_Instructions to follow_. Quote every row below verbatim, leaving out the image placeholders.

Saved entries
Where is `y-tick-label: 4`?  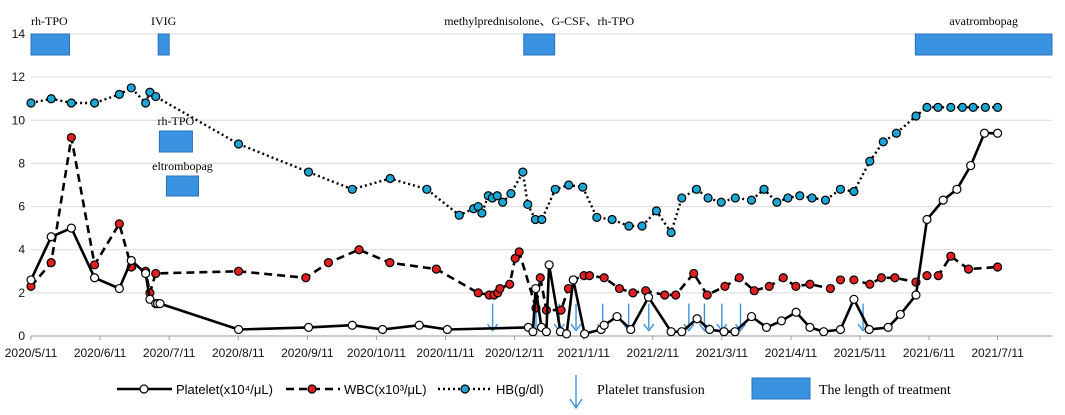
y-tick-label: 4 is located at coordinates (22, 250).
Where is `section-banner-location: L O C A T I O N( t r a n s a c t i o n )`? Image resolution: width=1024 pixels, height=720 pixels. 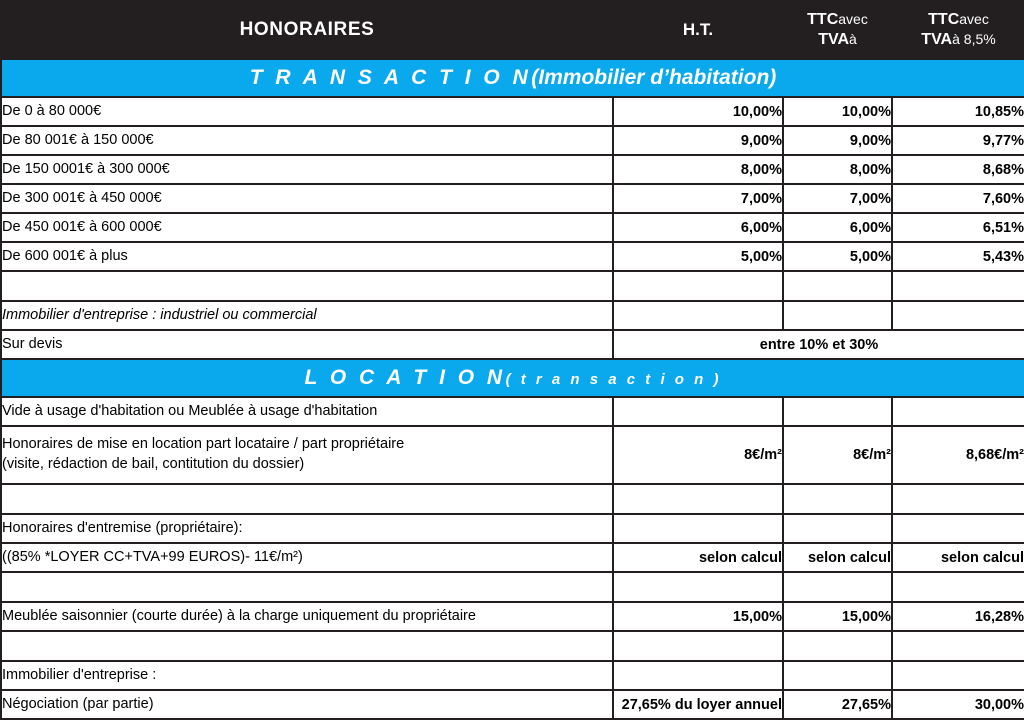
section-banner-location: L O C A T I O N( t r a n s a c t i o n ) is located at coordinates (512, 378).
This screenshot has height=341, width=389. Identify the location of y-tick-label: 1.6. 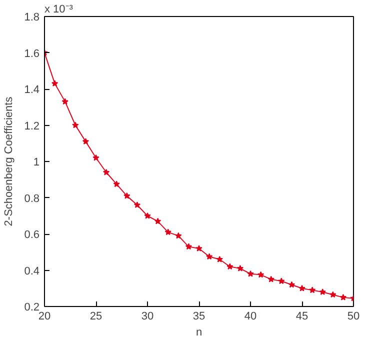
(32, 54).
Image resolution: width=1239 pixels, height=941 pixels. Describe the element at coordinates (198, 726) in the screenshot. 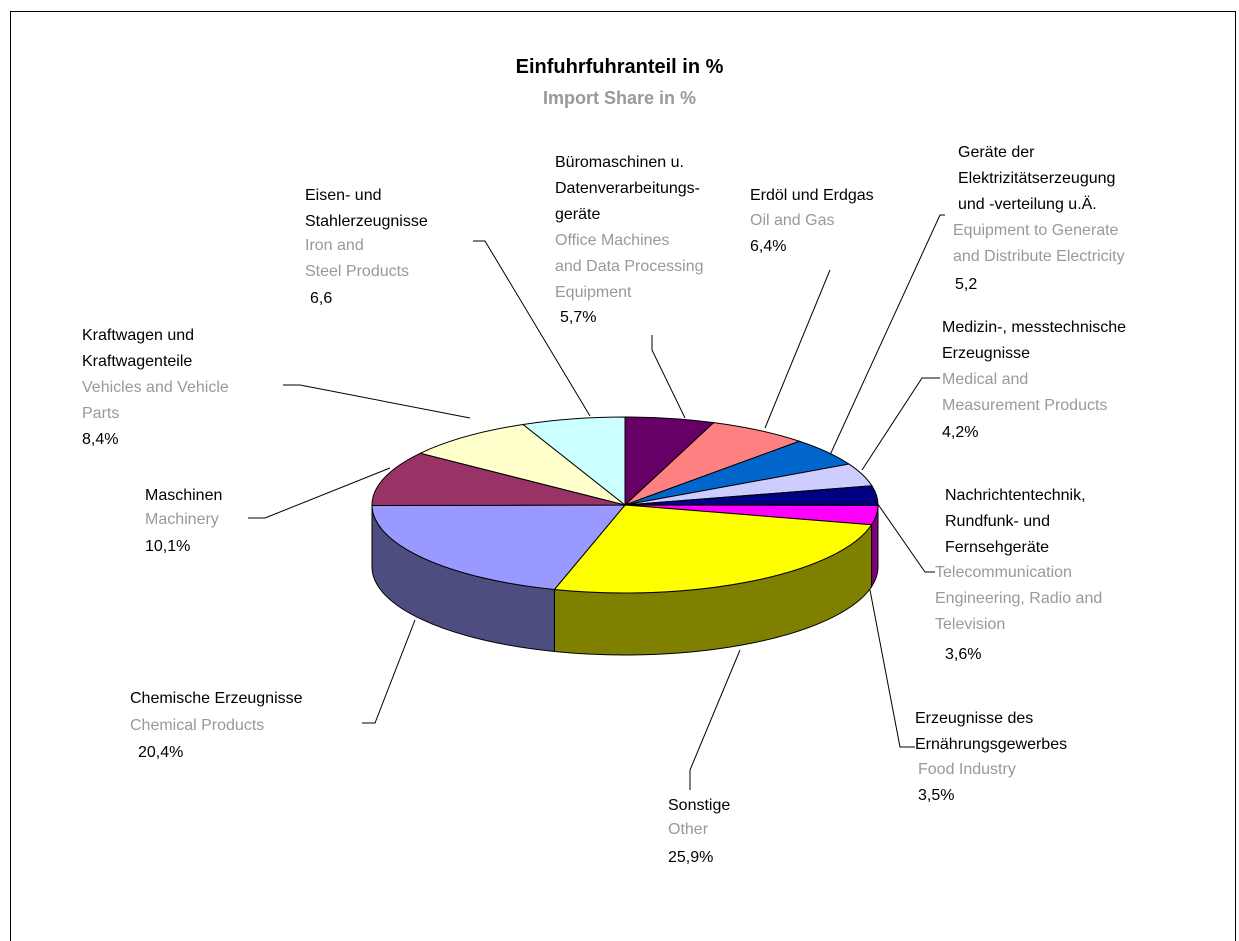

I see `category-label-en: Chemical Products` at that location.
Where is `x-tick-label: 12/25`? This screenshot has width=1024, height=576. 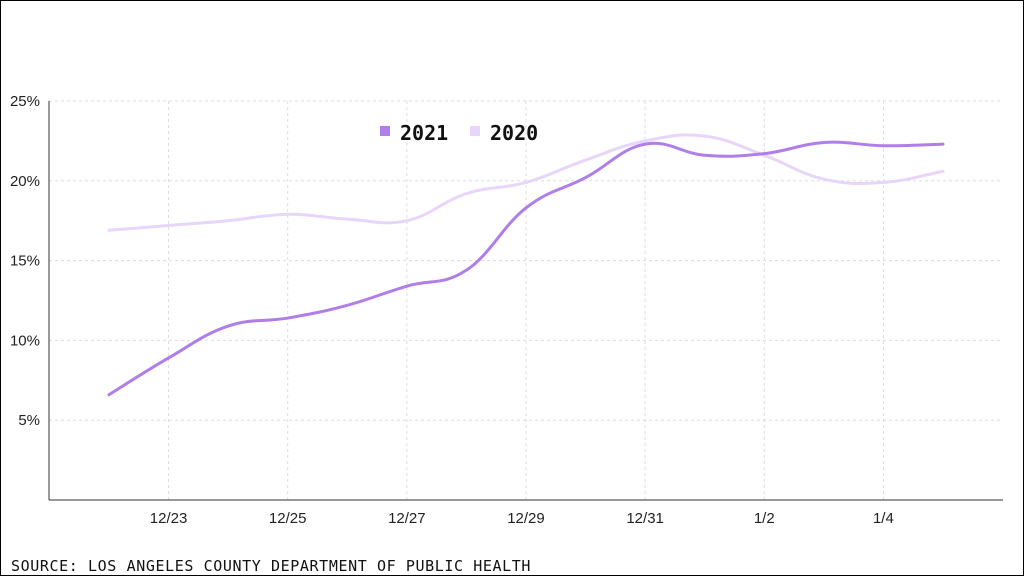
x-tick-label: 12/25 is located at coordinates (288, 518).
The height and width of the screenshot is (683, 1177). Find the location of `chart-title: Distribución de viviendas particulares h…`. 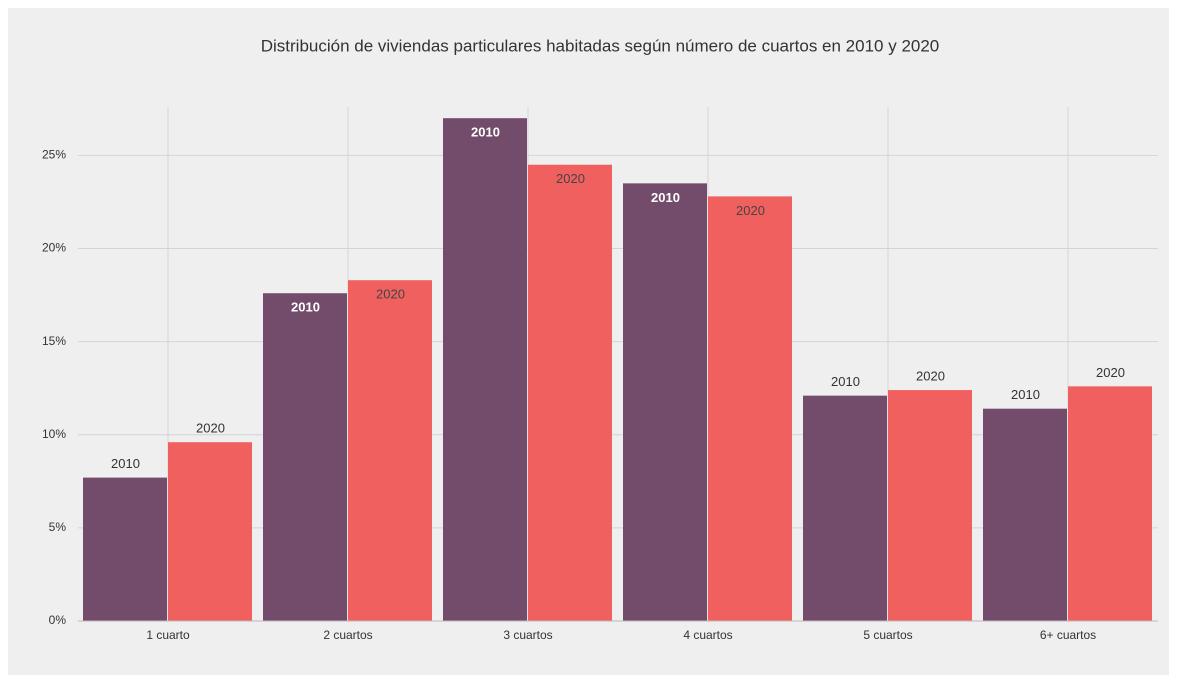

_Worked solution_.
Where is `y-tick-label: 4`?  
y-tick-label: 4 is located at coordinates (22, 250).
Where is `section-banner-location: L O C A T I O N( t r a n s a c t i o n )`? Image resolution: width=1024 pixels, height=720 pixels. 
section-banner-location: L O C A T I O N( t r a n s a c t i o n ) is located at coordinates (512, 378).
This screenshot has height=341, width=389. Identify the location of y-tick-label: 1.6. 
(32, 54).
Image resolution: width=1239 pixels, height=941 pixels. Describe the element at coordinates (198, 726) in the screenshot. 

I see `category-label-en: Chemical Products` at that location.
Where is `x-tick-label: 12/25`? This screenshot has width=1024, height=576. 
x-tick-label: 12/25 is located at coordinates (288, 518).
The height and width of the screenshot is (683, 1177). Find the location of `chart-title: Distribución de viviendas particulares h…`. 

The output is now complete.